Statistical Validation

Using the R package crossval we performed n-fold cross validations with n = 5 and number of repetitions 1 ≤ B ≤ 5. As the outcome variable (diagnosis) was a factor, balanced sampling was used where in each iteration all categories are represented proportionally. To enable the predictive analytics, this statistical validation reports the stochastic estimates for each cross validation run, averages over all cross validation runs, and their corresponding standard errors. All results reported in Table 9 and Table A and Data B in S1 File, include the average measures of 5-fold cross-validation. Thus, the results are expected to be reproducible on prospective data as statistical validation iteratively generates many random subsamples of the data where each subject serves independently as a testing (for the analytic learning process) or a training (for the synthesis prediction process) case in our classification protocol.

Discussion

This study utilized translational techniques to harmonize, aggregate, process and analyze complex multisource imaging, genetics, clinical, and demographic data. Our ultimate aim was to develop classification and predictive models for Parkinson’s disease using PPMI data. At this point in time, the fundamental data science theory is not developed to allow us to jointly model the initial dataset holistically and obtain predictive analytics based on the entire raw data. Thus, our approach is based on analyzing the different types of data (e.g., genomics, imaging, clinical) independently and extracting derived biomarkers for each class of data elements. Then, we fused these derived biomarkers to generate homologous multidimensional signature vectors for each case (participating subject), fitted model-based and trained model-free classifiers, and finally internally validated the automated diagnostic labels using statistical n-fold cross validation. This approached allowed us to circumvent sampling incongruency, incomplete data elements, and complexities involved in the representation of multisource data.
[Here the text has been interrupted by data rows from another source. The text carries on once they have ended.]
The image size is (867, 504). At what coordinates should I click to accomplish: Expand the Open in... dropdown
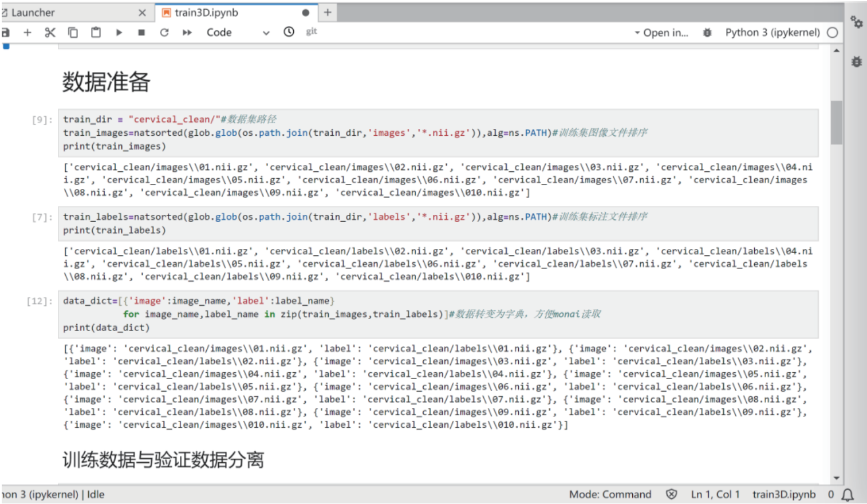[661, 33]
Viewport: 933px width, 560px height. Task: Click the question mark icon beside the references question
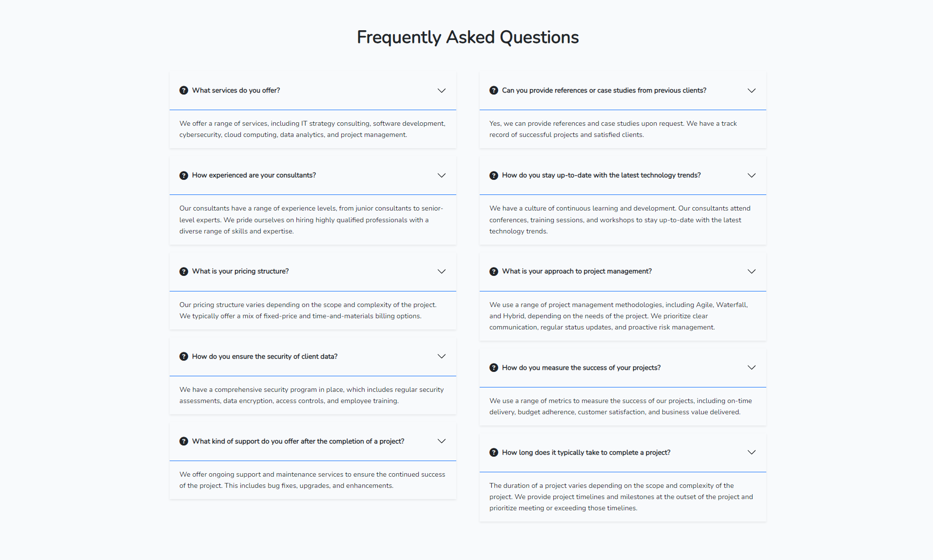493,91
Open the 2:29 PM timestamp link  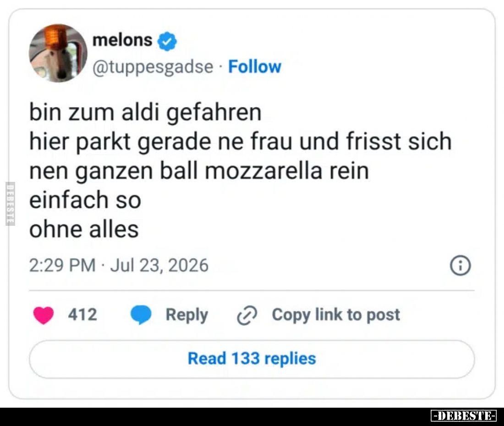(x=62, y=266)
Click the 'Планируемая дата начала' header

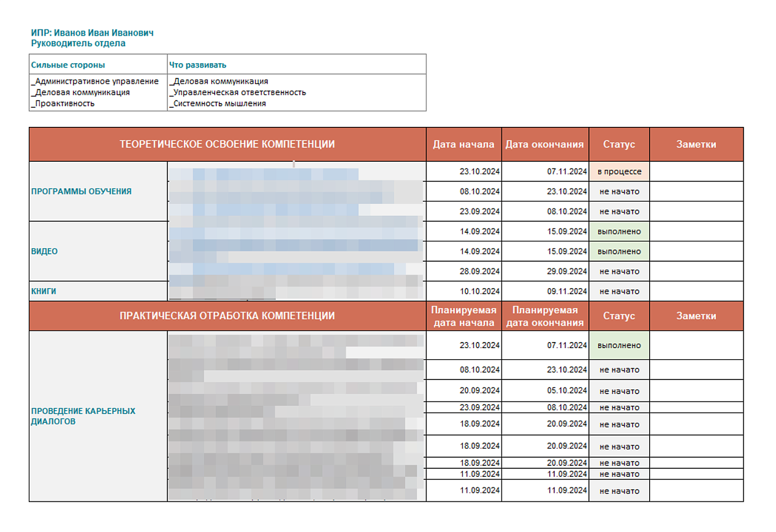(x=463, y=316)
Our results suggest that, at least in this situation of discriminating between Parkinson’s patients and asymptomatic controls, the machine learning based model-free techniques generate more consistent and accurate diagnostic classifications and disease predictions compared to model-based methods. SVM and AdaBoost generated high-fidelity predictive results automatically identifying participants with neurodegenerative disorders based on multifaceted data. This study demonstrates that extreme misbalances, in training data, between cohorts sample sizes may impact substantially the classification results. Our approach involved developing an end-to-end reproducible protocol based on open-source software and computational services (e.g., R, Pipeline, SOCR). This pipeline workflow protocol is shared with the community to facilitate external validation, promote open-science, and allow for collaborative contributions to modify, expand or merge this protocol with other atomic tools, web-services, or more elaborate study designs.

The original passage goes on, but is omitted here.